“I Would Rather Be a Servant in the House of the Lord”
Remembering the Death of Alben W. Barkley
Written by Justin D. Lamb
After 50 years in public service, Senator Alben Barkley of Kentucky takes to the podium at Washington and Lee University in what would become his final speech.
(Collection of the author)
After nearly a half-century in national politics which had witnessed a remarkable rise from sharecropper’s son to Vice President of the United States, Alben W. Barkley, now in his late-70s, had found himself back in the political scene as the junior Senator from the state of Kentucky in the spring of 1956. Barkley had spent an extraordinary career in politics which began at the McCracken County Courthouse as County Attorney before entering the halls of the United States Congress as Kentucky’s First District Representative and United States Senator where he served both as Majority and Minority Leader. Barkley reached his highest political mountain with his election as Vice President of the United States on Harry Truman’s ticket in 1948. Following his four years as the VEEP, Barkley briefly retired from public life until he answered the call in 1954 to be the Democratic Party’s nominee for his old senate seat. Barkley’s popularity had not waned at all, as he easily unseated incumbent Republican John Sherman Cooper in a landslide.

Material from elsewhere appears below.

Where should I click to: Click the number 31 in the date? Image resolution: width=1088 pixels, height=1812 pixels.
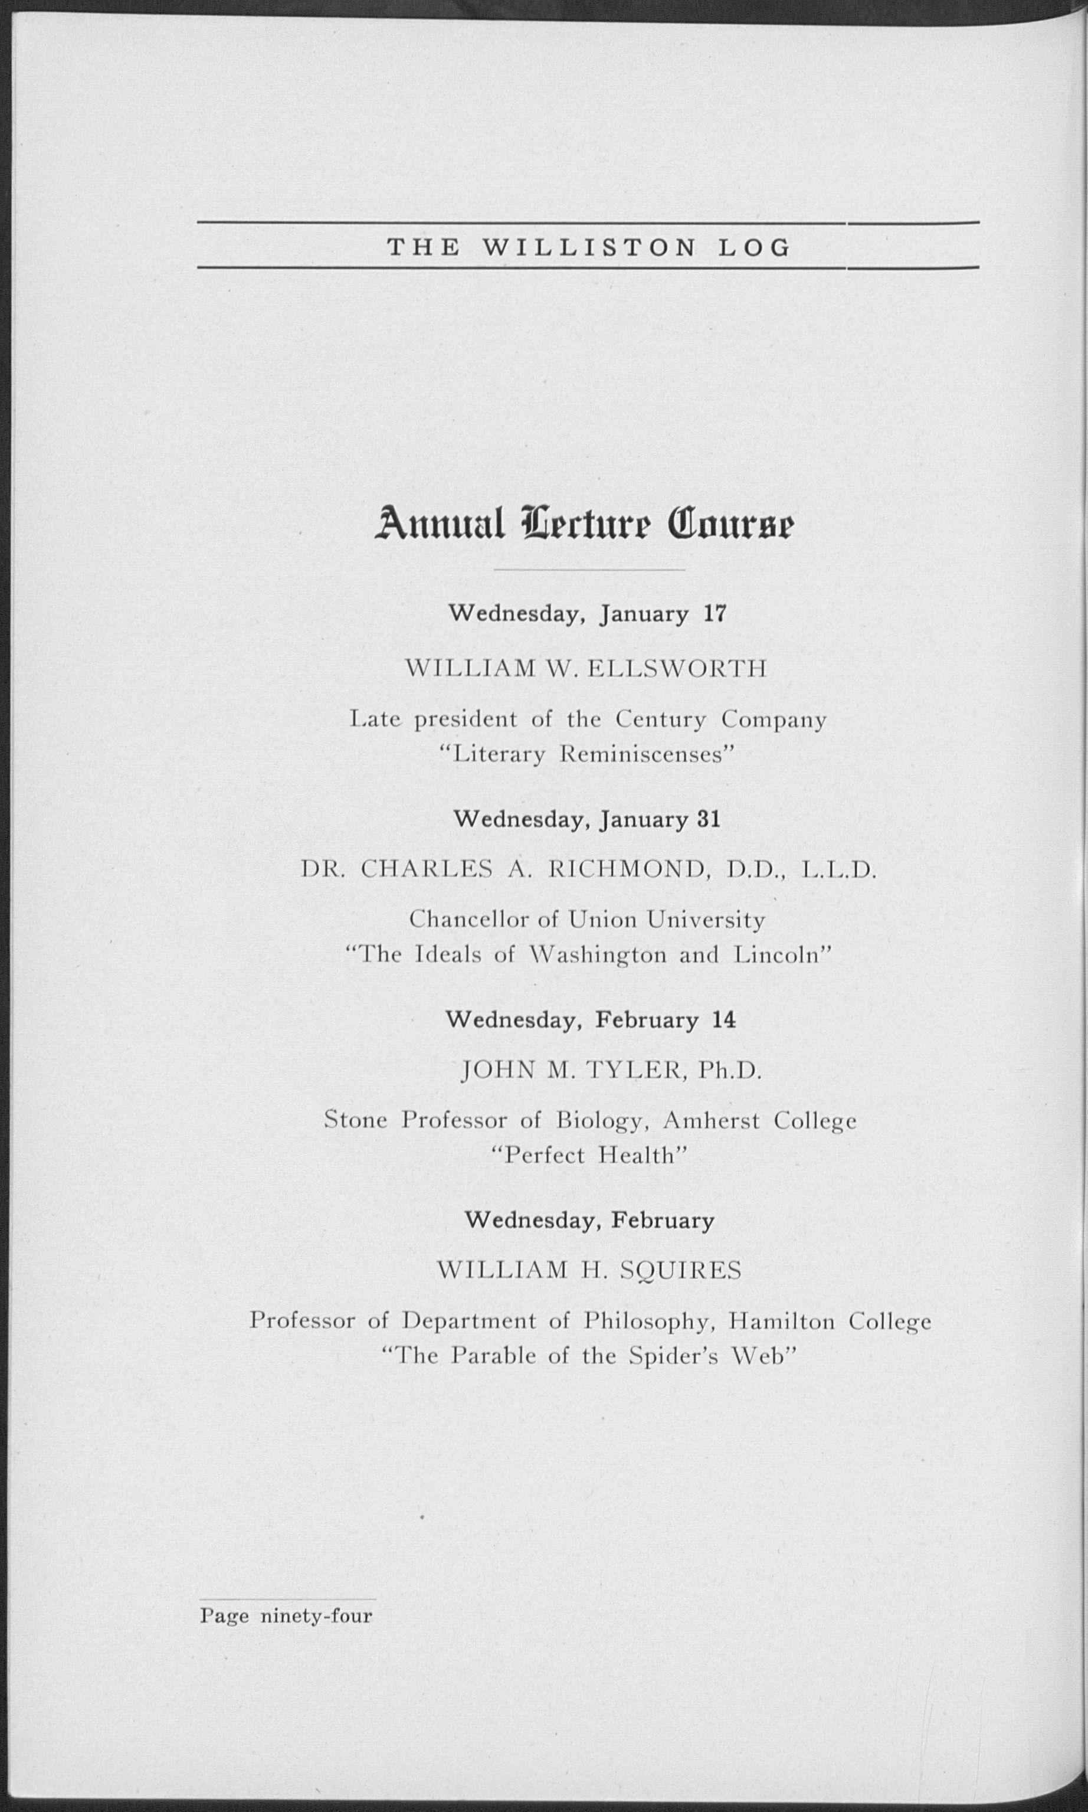click(708, 819)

When Barkley was sworn in January 1955, he was escorted into the Senate chamber by senior Kentucky Senator Earle Clements, and after the oath was administered, Barkley’s colleagues and those in the audience gallery spontaneously rose to recognize his achievement with their applause. In a gracious offer of respect, West Virginia Democratic Senator Harley Kilgore offered to exchange seats with Barkley, which would have allowed Barkley to sit in the front row of the chamber with the Democratic leadership. Barkley, a very humble man, turned down his offer deciding instead to sit in the back row with the other juniors.

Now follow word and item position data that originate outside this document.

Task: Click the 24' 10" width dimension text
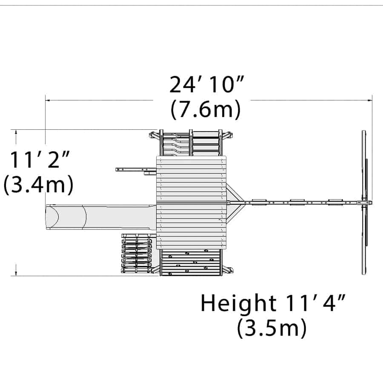coord(207,85)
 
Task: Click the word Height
coord(238,303)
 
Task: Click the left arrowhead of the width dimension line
coord(48,100)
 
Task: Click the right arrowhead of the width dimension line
coord(369,100)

On April 30, 1956, Senator Barkley, was invited to the campus of Washington and Lee University in Lexington, Virginia to give the keynote address at their mock convention. The afternoon was pleasantly warm and Barkley was in his usual jovial mood. “This is one of the happiest days of my life,” Barkley said to one of his companions travelling with him. In mere minutes, Barkley, a stalwart of national politics, would be dead in what was a most fitting exit for one of the country’s noted orators.
After a short parade through the streets of Lexington, Senator Barkley made his way to the convention hall where he warmed up the gathering of nearly 1,700 in preparation of the 1956 Democratic National Convention which would be held later that year in Chicago. “I have been a delegate at large for the state of Kentucky from 1920 until this hour…and I had about concluded that maybe I had gone to enough conventions and that I would not go to the one in Chicago this year. But since arriving in Lexington and since arriving in this hall, the old fire-horse hears the bells!” Barkley had the crowd in the palm of his hands as he was noticeably on top of his game.

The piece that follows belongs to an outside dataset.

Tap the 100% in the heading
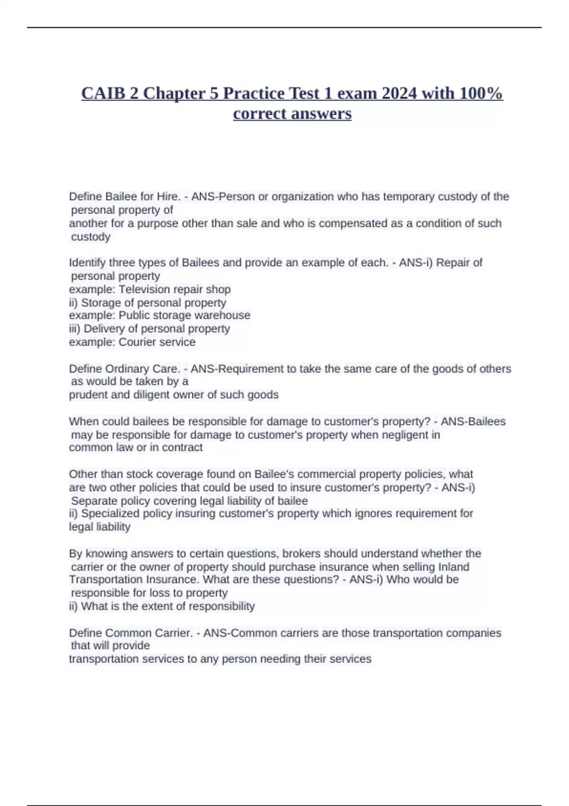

Barkley then proceeded to give the gathering one of his famous fire-breathing-Republican bashing speeches that had carried him to the heights of Democratic politics through the years:
“Somebody asked me the other day: what is the difference between the Democratic and Republican Parties and my answer is: the difference between progress and stagnation!” Barkley proclaimed as he tore into the Republicans. “In 1912, President Woodrow Wilson stated that the Republican Party had not had a new idea in 40 years. That was 44 years ago, making 84 years in all!” The crowd erupted in laughter. Even the Republican students couldn’t contain their enjoyment of Barkley’s one-liners.
The parade that carried Senator Alben Barkley to his final speech.
When Barkley informed the crowd that he was not himself a candidate for President of the United States in that year’s presidential election cycle, the crowd let out its jeers and disapproval for which Barkley replied, “I no longer have any personal interest. I have served my country and my people for half a century as a Democrat.”
Barkley then recounted his long political career which now found him back as a junior senator for which the “old fire-horse” was contently satisfied with. “I went to the House of Representatives in nineteen hundred and thirteen and served 14 years. I was a junior Congressman. Then I became a senior Congressman. Then I went to the Senate and became a junior Senator and then I became a senior Senator. Then Majority Leader of the Senate and then Vice President of the United States and now I’m back again as a junior Senator…And I’m willing to be a junior. I’m glad to sit on the back row. For I would rather be a servant in the House of Lord than to sit in the seats of the mighty.”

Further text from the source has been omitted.